Segment Open
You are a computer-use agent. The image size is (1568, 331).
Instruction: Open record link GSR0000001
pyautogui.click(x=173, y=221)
Segment Closed
Segment Open
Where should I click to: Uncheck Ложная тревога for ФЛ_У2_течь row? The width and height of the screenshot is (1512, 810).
Segment Closed
Segment Open
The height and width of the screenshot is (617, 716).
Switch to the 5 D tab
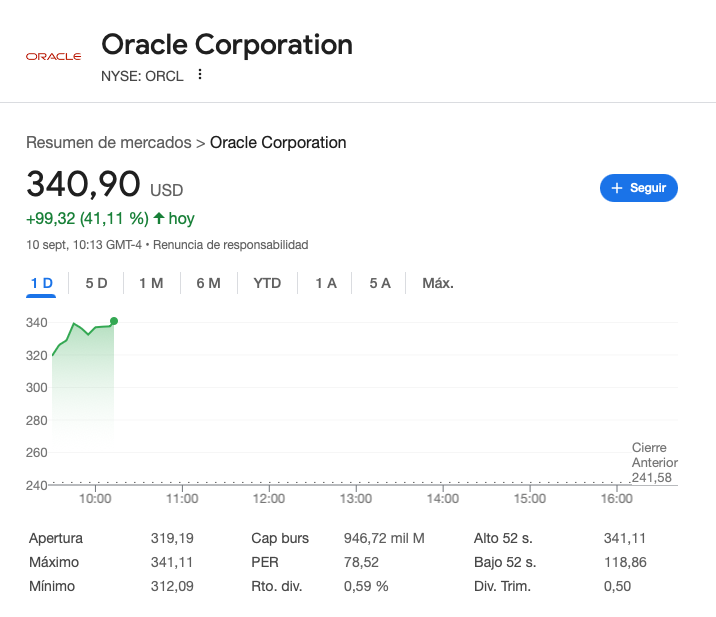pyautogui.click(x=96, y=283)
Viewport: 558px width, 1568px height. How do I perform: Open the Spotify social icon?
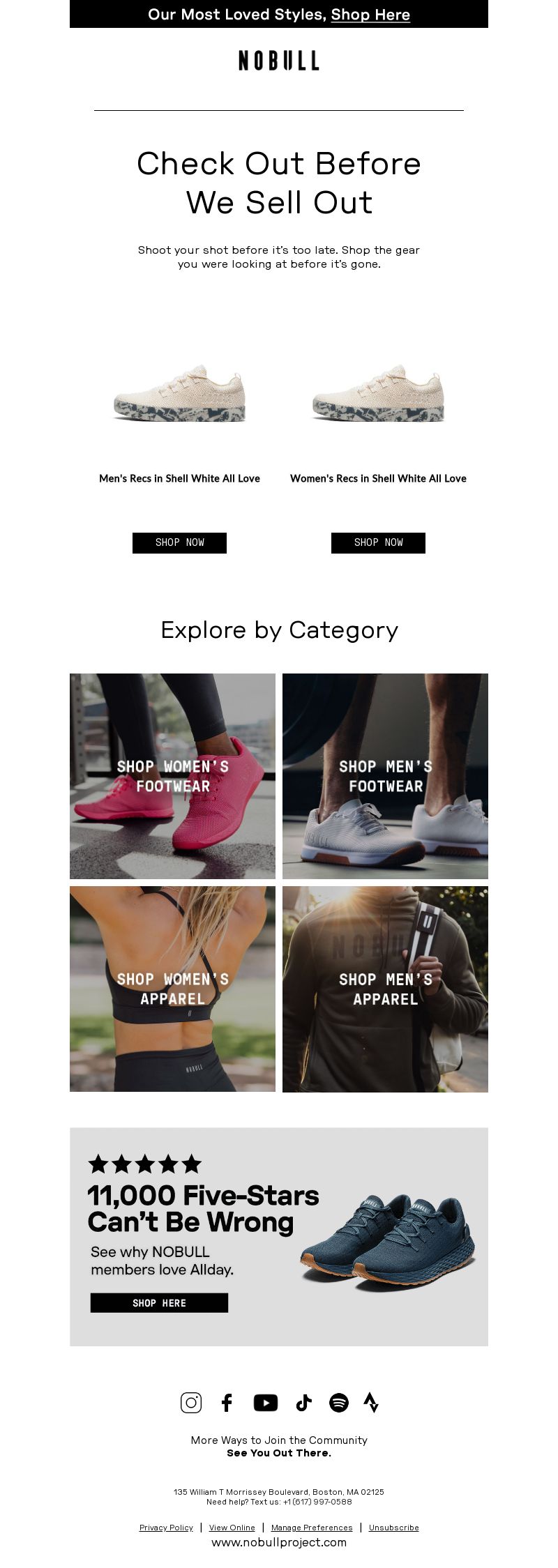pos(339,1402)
Segment Closed
• **Problem description**
The lines in the records above that include the word "screenshot" must be copied out.

• **The completed task**
Where should I click to: Uncheck Ложная тревога for ФЛ_У2_течь row? The width and height of the screenshot is (1512, 810).
The height and width of the screenshot is (617, 716).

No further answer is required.